Referred to as the “slave room,” this discovery offers a unique perspective within the renowned archaeological site. Gabriel Zuchtriegel, the Park’s General Director, noted that the historical record often focuses on the elite social classes, leaving the experiences of slaves in relative obscurity. However, this recent find, announced on November 6, promises to shed light on the lives of the lowest social class in ancient Rome.

The Pompeii slave room, a modest 16 square meters in size, is described by Zuchtriegel as a “small closet” situated between a stable and a carport-like structure for a chariot. Previous excavations in the stable have uncovered the remains of three horses.

Within the room, a chariot shaft, exceptionally well-preserved by the volcanic ash that engulfed Pompeii during the eruption of Mount Vesuvius in 79 A.D., leans against one of the beds. The room also contains amphorae, ordinary ceramic containers used for personal storage, and a chamber pot.

The beds themselves are basic cots of a type Zuchtriegel referred to as “little-known.” Notably, one of the beds is quite small, suggesting the possibility of a family with a child residing here.

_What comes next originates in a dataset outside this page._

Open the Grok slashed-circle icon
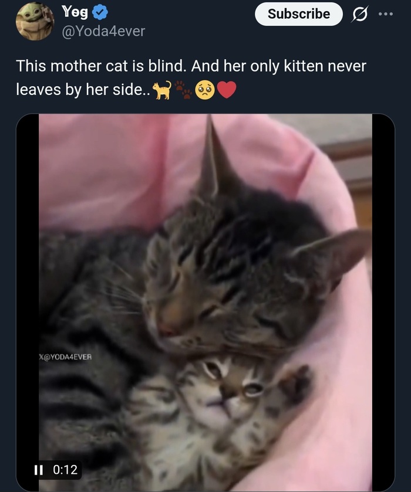411x492 pixels. 360,14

Archaeologists have only just begun to explore the room, but it’s clear that its inhabitants both slept and worked within these confined quarters. Zuchtriegel remarked, “It was undoubtedly a challenging existence in these conditions.”

Nunzio Fragliasso, Chief Prosecutor of the Republic of Torre Annunziata, attributed the discovery to a collaborative effort between Park management and the state. He mentioned an ongoing search for a “second cart” without providing further details.

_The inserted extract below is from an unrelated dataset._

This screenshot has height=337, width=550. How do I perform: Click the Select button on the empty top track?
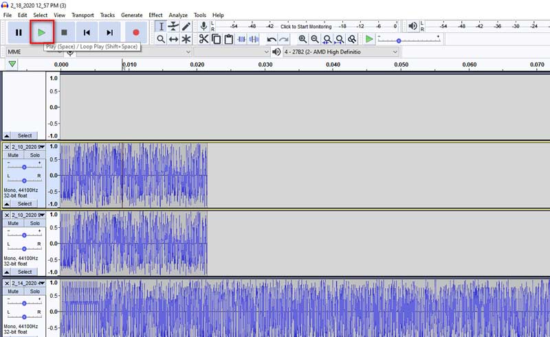[25, 136]
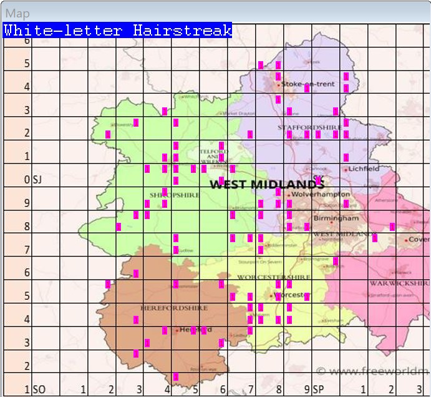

The eruption of Mount Vesuvius buried Pompeii under meters of ash and pumice in 79 A.D. Archaeological endeavors have revealed a wide range of findings, from the preserved remains of Pompeii’s citizens in their final moments to graffiti inscribed in Vulgar Latin.

Over the years, illegal treasure hunters and grave robbers have plundered the Villa of Civita Giuliana, the northern suburb containing the slave room. Following a 2017 investigation, excavations in Civita Giuliana have yielded a continuous stream of new discoveries. Illegal tunneling has caused an estimated two million euros in damage to the site, and it’s believed that the Pompeii slave room has also been affected.

Massimo Osanna, Director General of Italian Museums, which oversees the Pompeii Archaeological Park, emphasized the importance of excavations to protect and preserve the archaeological heritage, allowing us to expand our understanding of the ancient world.”